--- Passage to read Enclosed Below ---

A high gloss dauphine seconds hand adds much needed pop under the crystal and contrasts with the restrained look of the hour (a gargantuan, stumpy arrow) and minute (straight, unwavering, like the path of Cupid’s arrow). The hands and hour markers all feature the same C7 Super-LumiNova. I base my assessment of lume quality on three things: charging, brightness, and evenness. The Skindiver is adequate in its brightness and charging but falls just shy of that on evenness. As you can see below, the hands shine quite a bit brighter than the indices, and the latter are somewhat mottled. I will concede that if charging and brightness are on point, evenness is of tertiary importance, and that’s true here with lume that allows for full legibility in the dark.

As we flip the watch over, we are greeted by a fabulous eagle touching down on the moon—just like in the moon landing fairy tales. Or perhaps it’s a literal representation of the “Eagle” lander that landed on the moon with Apollo 11. Probably the second one. It’s quite well finished, with “Apollo 11” text on the graphic itself and “The Eagle Has Landed,” “1969,” “2019,” and “50th Anniversary” in the ring around it. And around that is even more, smaller text, telling you everything you need to know, including that the watches are assembled in France, just like the original. Based on the Kickstarter, this caseback isn’t even an option, which is a damn shame, as it’s lovely. Instead, you’ll not have an avian moonscape, but a simple etched image of either a plane or a moon lander.  

When you’re done reading everything on the caseback, having finished your coffee, and taken a short nap, you’ll be happy to know that the gentleman at the reborn Wolbrook didn’t do everything just like the original. In place of the one-jewel, hand-winding movement, they’ve dropped in an automatic Japanese Miyota 8215. The 21-jewel movement is sadly non-hacking, but it’s regulated down to +/-15 seconds (down from +20/-40 when delivered) and can be hand-wound. Plus it’s got that trademark Miyota rotor noise—whirrrrrrrr—which I happen to enjoy. The automatic is quite the upgrade from the original movement, and for that, we can all be thankful.

The Skindiver as tested, comes with a superb single pass leather strap that is thin and flexible yet still seemingly durable. As you can see, I had some fun with the straps on this—as I am wont to do—including the Barton Elite Silicone, which fit perfectly. But the watch completely changed for me when I put on a cheap expansion bracelet. The vintage look of the bracelet coupled with the vintage style of the watch just worked. The watch went from something I felt rather ho-hum about to something I could totally see owning (if not necessarily buying). And this is what I like to call StrapNirvana™: when you pair a non-stock strap or bracelet with a watch and achieve perfection. I’ve achieved it with two other watches (my Nodus Avalon and my Mido Oceanstar) and strive for it with every watch I put on. You should, too.

--- End of Enclosed Passage to read ---

What this task involves:
From the watch review above, list each piece of text it says appears in the ring around the caseback graphic.

--- Data excerpts Enclosed Below ---

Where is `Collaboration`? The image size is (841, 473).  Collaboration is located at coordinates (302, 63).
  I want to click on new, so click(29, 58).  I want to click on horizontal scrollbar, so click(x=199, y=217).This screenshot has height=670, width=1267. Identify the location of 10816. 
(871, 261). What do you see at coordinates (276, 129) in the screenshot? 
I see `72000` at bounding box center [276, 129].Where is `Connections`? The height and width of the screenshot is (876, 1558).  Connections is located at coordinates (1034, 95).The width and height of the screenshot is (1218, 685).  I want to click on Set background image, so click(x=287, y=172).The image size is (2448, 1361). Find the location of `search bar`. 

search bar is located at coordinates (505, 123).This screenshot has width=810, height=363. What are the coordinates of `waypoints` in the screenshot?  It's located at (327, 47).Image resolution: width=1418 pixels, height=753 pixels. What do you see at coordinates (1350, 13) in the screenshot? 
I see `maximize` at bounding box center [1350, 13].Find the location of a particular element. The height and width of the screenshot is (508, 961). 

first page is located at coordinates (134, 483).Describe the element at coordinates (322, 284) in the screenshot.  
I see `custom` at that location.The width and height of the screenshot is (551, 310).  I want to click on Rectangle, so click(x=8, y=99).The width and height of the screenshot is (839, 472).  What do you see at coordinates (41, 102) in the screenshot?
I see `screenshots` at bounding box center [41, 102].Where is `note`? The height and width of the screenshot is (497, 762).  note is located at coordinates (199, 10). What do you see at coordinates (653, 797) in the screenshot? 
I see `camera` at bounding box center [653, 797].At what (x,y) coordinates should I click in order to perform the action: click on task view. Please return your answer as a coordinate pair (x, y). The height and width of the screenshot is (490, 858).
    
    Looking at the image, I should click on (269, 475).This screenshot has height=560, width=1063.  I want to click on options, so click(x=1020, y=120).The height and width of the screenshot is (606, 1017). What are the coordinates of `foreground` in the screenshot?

--- End of Enclosed Data excerpts ---

Response for this exercise:
- The Eagle Has Landed
- 1969
- 2019
- 50th Anniversary